Dataset excerpts below:

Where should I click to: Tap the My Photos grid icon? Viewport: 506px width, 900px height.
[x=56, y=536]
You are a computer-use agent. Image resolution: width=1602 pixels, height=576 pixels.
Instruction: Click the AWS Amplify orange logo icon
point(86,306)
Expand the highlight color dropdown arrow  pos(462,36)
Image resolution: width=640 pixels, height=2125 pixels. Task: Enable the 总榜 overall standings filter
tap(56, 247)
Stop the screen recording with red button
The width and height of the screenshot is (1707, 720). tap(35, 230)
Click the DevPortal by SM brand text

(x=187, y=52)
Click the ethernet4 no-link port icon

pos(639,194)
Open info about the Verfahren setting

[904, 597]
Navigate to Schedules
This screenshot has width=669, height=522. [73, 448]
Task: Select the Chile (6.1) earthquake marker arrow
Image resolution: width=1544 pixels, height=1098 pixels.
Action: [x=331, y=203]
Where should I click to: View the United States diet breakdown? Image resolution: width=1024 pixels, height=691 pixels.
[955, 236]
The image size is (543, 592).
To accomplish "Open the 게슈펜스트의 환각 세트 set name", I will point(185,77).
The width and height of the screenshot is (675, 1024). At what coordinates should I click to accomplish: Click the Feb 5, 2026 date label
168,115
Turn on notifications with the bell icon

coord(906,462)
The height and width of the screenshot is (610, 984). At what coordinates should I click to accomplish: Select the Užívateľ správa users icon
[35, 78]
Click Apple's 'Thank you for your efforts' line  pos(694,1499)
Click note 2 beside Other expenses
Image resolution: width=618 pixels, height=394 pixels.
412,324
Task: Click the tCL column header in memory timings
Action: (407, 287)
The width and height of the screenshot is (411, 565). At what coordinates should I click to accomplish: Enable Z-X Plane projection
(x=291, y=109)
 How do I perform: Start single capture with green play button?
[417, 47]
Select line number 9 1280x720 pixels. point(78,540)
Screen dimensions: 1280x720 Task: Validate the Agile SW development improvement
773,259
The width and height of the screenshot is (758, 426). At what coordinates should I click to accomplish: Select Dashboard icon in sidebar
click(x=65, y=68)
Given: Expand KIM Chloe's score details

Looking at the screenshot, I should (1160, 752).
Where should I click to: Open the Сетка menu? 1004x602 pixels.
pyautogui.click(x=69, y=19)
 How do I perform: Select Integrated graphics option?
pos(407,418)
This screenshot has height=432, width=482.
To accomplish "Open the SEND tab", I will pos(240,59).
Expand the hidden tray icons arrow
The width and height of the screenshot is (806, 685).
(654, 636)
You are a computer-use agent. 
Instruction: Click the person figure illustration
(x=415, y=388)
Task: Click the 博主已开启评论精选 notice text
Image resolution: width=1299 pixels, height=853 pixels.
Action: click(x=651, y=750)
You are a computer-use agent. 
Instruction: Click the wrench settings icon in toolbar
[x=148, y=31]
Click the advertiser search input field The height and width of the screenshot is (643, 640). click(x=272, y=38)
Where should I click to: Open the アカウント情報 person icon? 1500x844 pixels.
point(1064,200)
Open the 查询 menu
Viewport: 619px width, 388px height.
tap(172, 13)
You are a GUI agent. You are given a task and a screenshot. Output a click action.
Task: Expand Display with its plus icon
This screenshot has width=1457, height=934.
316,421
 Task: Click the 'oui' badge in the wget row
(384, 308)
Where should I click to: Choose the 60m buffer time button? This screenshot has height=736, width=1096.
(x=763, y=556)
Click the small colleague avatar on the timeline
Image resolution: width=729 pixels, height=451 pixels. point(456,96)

End of Dataset excerpts.

#### [What is being asked]
Transcribe all of the lines in the records precisely.

#### [Reply]
Where should I click to: Tap the My Photos grid icon? Viewport: 506px width, 900px height.
[x=56, y=536]
You are a computer-use agent. Image resolution: width=1602 pixels, height=576 pixels.
Instruction: Click the AWS Amplify orange logo icon
point(86,306)
Expand the highlight color dropdown arrow  pos(462,36)
Image resolution: width=640 pixels, height=2125 pixels. Task: Enable the 总榜 overall standings filter
tap(56, 247)
Stop the screen recording with red button
The width and height of the screenshot is (1707, 720). tap(35, 230)
Click the DevPortal by SM brand text

(x=187, y=52)
Click the ethernet4 no-link port icon

pos(639,194)
Open info about the Verfahren setting

[904, 597]
Navigate to Schedules
This screenshot has width=669, height=522. [73, 448]
Task: Select the Chile (6.1) earthquake marker arrow
Image resolution: width=1544 pixels, height=1098 pixels.
Action: [x=331, y=203]
Where should I click to: View the United States diet breakdown? Image resolution: width=1024 pixels, height=691 pixels.
[955, 236]
The image size is (543, 592).
To accomplish "Open the 게슈펜스트의 환각 세트 set name", I will point(185,77).
The width and height of the screenshot is (675, 1024). At what coordinates should I click to accomplish: Click the Feb 5, 2026 date label
168,115
Turn on notifications with the bell icon

coord(906,462)
The height and width of the screenshot is (610, 984). At what coordinates should I click to accomplish: Select the Užívateľ správa users icon
[35, 78]
Click Apple's 'Thank you for your efforts' line  pos(694,1499)
Click note 2 beside Other expenses
Image resolution: width=618 pixels, height=394 pixels.
412,324
Task: Click the tCL column header in memory timings
Action: (407, 287)
The width and height of the screenshot is (411, 565). At what coordinates should I click to accomplish: Enable Z-X Plane projection
(x=291, y=109)
 How do I perform: Start single capture with green play button?
[417, 47]
Select line number 9 1280x720 pixels. point(78,540)
Screen dimensions: 1280x720 Task: Validate the Agile SW development improvement
773,259
The width and height of the screenshot is (758, 426). At what coordinates should I click to accomplish: Select Dashboard icon in sidebar
click(x=65, y=68)
Given: Expand KIM Chloe's score details

Looking at the screenshot, I should (1160, 752).
Where should I click to: Open the Сетка menu? 1004x602 pixels.
pyautogui.click(x=69, y=19)
 How do I perform: Select Integrated graphics option?
pos(407,418)
This screenshot has height=432, width=482.
To accomplish "Open the SEND tab", I will pos(240,59).
Expand the hidden tray icons arrow
The width and height of the screenshot is (806, 685).
(654, 636)
You are a computer-use agent. 
Instruction: Click the person figure illustration
(x=415, y=388)
Task: Click the 博主已开启评论精选 notice text
Image resolution: width=1299 pixels, height=853 pixels.
Action: click(x=651, y=750)
You are a computer-use agent. 
Instruction: Click the wrench settings icon in toolbar
[x=148, y=31]
Click the advertiser search input field The height and width of the screenshot is (643, 640). click(x=272, y=38)
Where should I click to: Open the アカウント情報 person icon? 1500x844 pixels.
point(1064,200)
Open the 查询 menu
Viewport: 619px width, 388px height.
tap(172, 13)
You are a GUI agent. You are given a task and a screenshot. Output a click action.
Task: Expand Display with its plus icon
This screenshot has width=1457, height=934.
316,421
 Task: Click the 'oui' badge in the wget row
(384, 308)
Where should I click to: Choose the 60m buffer time button? This screenshot has height=736, width=1096.
(x=763, y=556)
Click the small colleague avatar on the timeline
Image resolution: width=729 pixels, height=451 pixels. point(456,96)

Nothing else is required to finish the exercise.